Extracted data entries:
══════════════════════════════

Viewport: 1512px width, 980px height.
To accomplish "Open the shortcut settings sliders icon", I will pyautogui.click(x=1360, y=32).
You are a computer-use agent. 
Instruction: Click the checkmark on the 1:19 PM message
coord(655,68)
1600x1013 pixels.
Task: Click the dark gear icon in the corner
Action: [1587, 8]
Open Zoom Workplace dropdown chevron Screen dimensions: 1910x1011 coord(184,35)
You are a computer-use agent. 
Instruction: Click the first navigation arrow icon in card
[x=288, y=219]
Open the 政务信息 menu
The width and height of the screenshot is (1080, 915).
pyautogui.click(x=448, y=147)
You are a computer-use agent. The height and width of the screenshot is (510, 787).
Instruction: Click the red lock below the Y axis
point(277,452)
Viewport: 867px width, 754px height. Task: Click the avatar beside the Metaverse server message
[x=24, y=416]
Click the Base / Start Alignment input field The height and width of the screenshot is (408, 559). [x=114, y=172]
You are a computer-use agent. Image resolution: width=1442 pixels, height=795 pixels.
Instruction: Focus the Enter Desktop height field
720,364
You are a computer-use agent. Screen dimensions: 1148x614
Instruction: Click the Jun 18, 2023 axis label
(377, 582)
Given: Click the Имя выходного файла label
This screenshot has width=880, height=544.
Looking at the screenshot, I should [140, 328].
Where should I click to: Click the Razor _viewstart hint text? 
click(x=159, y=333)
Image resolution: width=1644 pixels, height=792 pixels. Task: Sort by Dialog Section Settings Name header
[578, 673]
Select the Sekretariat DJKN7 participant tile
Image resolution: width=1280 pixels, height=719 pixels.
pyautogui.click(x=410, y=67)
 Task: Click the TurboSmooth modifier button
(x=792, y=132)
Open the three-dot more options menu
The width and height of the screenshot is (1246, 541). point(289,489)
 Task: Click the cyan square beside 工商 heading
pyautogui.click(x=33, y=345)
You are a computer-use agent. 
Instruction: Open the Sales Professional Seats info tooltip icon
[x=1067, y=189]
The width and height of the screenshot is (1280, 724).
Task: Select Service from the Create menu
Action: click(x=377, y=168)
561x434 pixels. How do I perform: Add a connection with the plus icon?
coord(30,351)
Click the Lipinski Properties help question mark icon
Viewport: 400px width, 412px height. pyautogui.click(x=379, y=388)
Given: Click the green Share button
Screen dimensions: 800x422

══════════════════════════════

## Work request
Copy every line from the records above that contains the word "Given".

## Solution for this exercise
Given: Click the Имя выходного файла label
Given: Click the green Share button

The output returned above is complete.